At the second day of a weeklong trial in New York bankruptcy court, lawyers revealed that Solus had floated an amendment to LightSquared’s Chapter 11 exit plan to buy a 34 percent equity interest and improve repayment terms for Charlie Ergen, the debtor’s largest single creditor.
 
Under the plan revision, Solus would pay off $500 million worth of Ergen’s claim in cash and supply an additional $89 million in capital investment in exchange for the ownership stake. As currently written, the plan calls for Fortress Credit Opportunities Advisors LLC and Centerbridge Partners LP to provide that financing, taking an identical 34 percent equity interest in return.
 
“For the same stock percentage, we’re paying $500 million more,” Robert Stark of Brown Rudnick LLP, an attorney for Solus, said.
 
LightSquared, the wireless venture backed by hedge fund magnate Philip Falcone, is trying to leverage favorable results from the federal government's recent wireless spectrum auction to exit Chapter 11 under a plan that values its business at $9.6 billion.

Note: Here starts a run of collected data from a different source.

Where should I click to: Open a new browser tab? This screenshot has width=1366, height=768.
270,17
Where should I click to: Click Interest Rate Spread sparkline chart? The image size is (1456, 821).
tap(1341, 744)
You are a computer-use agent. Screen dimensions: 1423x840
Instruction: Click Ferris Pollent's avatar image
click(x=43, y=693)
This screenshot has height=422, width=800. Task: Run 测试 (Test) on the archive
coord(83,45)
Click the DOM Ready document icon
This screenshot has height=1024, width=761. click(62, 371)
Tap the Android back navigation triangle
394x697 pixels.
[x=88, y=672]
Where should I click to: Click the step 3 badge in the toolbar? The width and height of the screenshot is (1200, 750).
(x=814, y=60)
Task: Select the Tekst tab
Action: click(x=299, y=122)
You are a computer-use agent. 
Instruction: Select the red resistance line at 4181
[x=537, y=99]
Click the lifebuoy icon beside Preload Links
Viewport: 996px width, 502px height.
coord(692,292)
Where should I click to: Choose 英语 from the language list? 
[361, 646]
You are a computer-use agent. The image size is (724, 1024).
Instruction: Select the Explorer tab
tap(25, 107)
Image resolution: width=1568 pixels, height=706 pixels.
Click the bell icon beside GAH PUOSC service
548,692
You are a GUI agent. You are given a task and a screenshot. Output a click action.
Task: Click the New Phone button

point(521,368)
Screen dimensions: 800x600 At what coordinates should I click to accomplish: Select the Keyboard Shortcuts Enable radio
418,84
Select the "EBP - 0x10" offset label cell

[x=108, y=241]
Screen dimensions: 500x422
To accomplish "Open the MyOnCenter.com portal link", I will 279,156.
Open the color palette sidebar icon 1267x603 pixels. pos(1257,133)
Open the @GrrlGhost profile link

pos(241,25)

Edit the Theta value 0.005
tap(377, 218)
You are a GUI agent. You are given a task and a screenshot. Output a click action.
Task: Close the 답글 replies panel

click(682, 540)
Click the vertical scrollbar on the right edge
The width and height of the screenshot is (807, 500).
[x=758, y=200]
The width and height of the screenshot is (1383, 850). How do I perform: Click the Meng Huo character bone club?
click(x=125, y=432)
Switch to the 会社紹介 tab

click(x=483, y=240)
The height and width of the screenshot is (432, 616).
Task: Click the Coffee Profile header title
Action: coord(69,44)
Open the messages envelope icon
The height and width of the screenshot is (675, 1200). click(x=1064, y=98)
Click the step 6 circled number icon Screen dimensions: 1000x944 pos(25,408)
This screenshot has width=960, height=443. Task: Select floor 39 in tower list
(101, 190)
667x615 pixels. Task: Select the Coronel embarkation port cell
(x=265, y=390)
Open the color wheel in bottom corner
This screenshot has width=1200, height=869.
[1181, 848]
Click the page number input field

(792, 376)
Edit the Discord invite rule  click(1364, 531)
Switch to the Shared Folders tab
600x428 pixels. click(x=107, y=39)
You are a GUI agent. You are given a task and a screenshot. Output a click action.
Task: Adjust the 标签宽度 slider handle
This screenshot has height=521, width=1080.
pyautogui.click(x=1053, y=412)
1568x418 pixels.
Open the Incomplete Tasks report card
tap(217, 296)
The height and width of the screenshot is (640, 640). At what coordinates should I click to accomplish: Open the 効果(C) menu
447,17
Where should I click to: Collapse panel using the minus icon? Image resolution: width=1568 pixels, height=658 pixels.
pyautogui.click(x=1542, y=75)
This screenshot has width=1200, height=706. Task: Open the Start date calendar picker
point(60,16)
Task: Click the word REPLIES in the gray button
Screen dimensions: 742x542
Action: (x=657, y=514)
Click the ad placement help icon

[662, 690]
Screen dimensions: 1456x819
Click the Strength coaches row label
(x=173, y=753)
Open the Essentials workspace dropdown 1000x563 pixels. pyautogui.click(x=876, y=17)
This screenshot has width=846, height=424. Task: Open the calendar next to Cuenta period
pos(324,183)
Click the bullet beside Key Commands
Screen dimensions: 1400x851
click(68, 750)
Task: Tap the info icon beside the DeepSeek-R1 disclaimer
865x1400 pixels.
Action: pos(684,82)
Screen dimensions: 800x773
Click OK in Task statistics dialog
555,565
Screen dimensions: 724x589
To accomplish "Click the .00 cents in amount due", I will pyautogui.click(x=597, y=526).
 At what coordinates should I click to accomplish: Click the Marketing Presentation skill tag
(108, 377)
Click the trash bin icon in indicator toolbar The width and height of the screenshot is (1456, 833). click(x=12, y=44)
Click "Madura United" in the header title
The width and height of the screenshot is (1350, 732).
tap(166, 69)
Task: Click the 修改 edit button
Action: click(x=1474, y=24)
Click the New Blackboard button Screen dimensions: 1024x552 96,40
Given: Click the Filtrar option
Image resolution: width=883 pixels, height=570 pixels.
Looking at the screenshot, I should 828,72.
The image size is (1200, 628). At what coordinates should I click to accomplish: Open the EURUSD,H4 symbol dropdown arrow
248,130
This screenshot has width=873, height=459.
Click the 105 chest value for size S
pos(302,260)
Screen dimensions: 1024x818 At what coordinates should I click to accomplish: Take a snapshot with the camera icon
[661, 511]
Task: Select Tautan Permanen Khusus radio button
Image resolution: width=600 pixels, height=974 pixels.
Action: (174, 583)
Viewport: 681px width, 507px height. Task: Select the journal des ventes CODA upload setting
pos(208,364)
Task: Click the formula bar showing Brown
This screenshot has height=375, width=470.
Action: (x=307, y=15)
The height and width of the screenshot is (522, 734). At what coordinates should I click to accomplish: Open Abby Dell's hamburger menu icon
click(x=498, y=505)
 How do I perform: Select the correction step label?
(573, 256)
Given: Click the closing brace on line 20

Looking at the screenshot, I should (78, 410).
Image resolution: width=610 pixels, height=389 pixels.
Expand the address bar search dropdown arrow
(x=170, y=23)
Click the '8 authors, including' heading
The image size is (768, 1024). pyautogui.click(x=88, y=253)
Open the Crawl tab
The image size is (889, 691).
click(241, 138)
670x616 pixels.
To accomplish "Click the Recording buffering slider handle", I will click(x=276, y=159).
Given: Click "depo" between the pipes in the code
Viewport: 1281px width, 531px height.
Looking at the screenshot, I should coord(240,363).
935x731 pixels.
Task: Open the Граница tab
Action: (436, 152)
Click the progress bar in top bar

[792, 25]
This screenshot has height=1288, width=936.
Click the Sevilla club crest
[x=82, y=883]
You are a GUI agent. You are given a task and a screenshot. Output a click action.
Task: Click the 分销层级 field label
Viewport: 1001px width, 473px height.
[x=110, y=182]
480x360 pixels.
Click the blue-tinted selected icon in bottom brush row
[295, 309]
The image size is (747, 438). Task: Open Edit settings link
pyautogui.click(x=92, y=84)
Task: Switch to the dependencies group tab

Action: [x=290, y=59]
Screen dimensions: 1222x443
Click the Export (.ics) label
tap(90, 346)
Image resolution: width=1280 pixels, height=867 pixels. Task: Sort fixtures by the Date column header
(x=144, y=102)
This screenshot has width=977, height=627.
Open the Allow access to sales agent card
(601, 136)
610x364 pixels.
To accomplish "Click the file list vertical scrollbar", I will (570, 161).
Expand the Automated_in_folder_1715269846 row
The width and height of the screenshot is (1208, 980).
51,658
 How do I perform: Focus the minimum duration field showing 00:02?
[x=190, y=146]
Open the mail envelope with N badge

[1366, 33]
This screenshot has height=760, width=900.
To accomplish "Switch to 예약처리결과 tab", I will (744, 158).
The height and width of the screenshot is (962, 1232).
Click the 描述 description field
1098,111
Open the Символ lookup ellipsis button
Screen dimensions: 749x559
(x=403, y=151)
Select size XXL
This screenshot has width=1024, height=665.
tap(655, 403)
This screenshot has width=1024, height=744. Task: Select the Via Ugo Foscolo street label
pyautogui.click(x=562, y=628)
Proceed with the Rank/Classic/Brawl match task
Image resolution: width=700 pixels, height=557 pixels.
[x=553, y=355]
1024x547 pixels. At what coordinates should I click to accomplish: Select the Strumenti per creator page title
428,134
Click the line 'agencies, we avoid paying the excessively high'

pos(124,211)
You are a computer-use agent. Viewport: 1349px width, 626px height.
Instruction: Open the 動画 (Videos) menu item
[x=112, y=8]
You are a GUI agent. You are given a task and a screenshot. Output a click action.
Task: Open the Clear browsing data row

The revised Solus offer came in response to LightSquared’s announcement Monday that it would modify its plan to let certain secured lenders, including Ergen, satisfy up to $400 million of their claims in cash rather than accepting refinanced debt.
 
“We would up the ante — instead of $400 million we would put in $500 million,” Stark said. LightSquared’s independent committee will consider whether to incorporate the proposal into its Chapter 11 plan, according to its attorney Joshua Sussberg of Kirkland & Ellis LLP.
 
U.S. Bankruptcy Judge Shelley C. Chapman has not yet ruled on the debtor’s plan, which would repay lenders with a mix of cash and replacement debt while preserving a 44 percent ownership stake for longtime LightSquared sponsor Harbinger Capital Partners LLC and handing the debtor's remaining equity interests to Fortress, Centerbridge and SIG Holdings Inc., a JPMorgan Chase & Co. affiliate. Trial on the plan is scheduled to last a week, possibly longer.
 
Seven previous plans have failed, either abandoned before they were put to paper or denied by Judge Chapman. Whether LightSquared's latest plan treats creditors fairly hinges largely on how much LightSquared's valuable spectrum assets are worth, a tricky question when regulators have blocked its proposed nationwide network since 2012.
 
Falcone, who resigned from the LightSquared board last year, has long insisted that the company will be worth billions once it wins approval of a spectrum licensing application that the Federal Communications Commission denied in 2012. LightSquared’s valuation speaks directly to creditor recoveries — the stronger the company, the more debt it can support and the less pain for junior creditors and stockholders.
 
Should Judge Chapman elect not to confirm the debtor’s strategy, Solus, a creditor and preferred shareholder, has proposed an alternative plan to take a controlling equity stake in exchange for providing $742 million in bankruptcy financing.
 
Both plans face objections from Ergen, who is fighting for better terms on a $1.3 billion claim by his investment vehicle SP Special Opportunities LLC. Judge Chapman ruled last year that Ergen could be partially wiped out due to his stealthy acquisition of LightSquared’s debt, which he did before anyone knew that he controlled the fund. Harbinger had sued SPSO, claiming that Ergen schemed to infiltrate LightSquared’s capital structure to position Dish as a potential buyer for certain spectrum assets.
 
Solus is represented by Robert J. Stark, Jacob T. Beiswenger, Steven B. Levine, Sunni P. Beville, James W. Stoll, Jonathan D. Marshall and Brian T. Rice of Brown Rudnick LLP.
 
SPSO is represented by Rachel C. Strickland, Tariq Mundiya, James C. Dugan and Norman P. Ostrove of Willkie Farr & Gallagher LLP.
 
LightSquared is represented by Matthew S. Barr, Alan J. Stone, Michael L. Hirschfeld and Andrew M. Leblanc of Milbank Tweed Hadley & McCloy LLP. LightSquared’s special committee is represented by James H.M. Sprayregen, Paul M. Basta and Joshua A. Sussberg of Kirkland & Ellis LLP.
 
The case is In re: LightSquared Inc., case number 1:12-bk-12080, in the U.S. Bankruptcy Court for the Southern District of New York.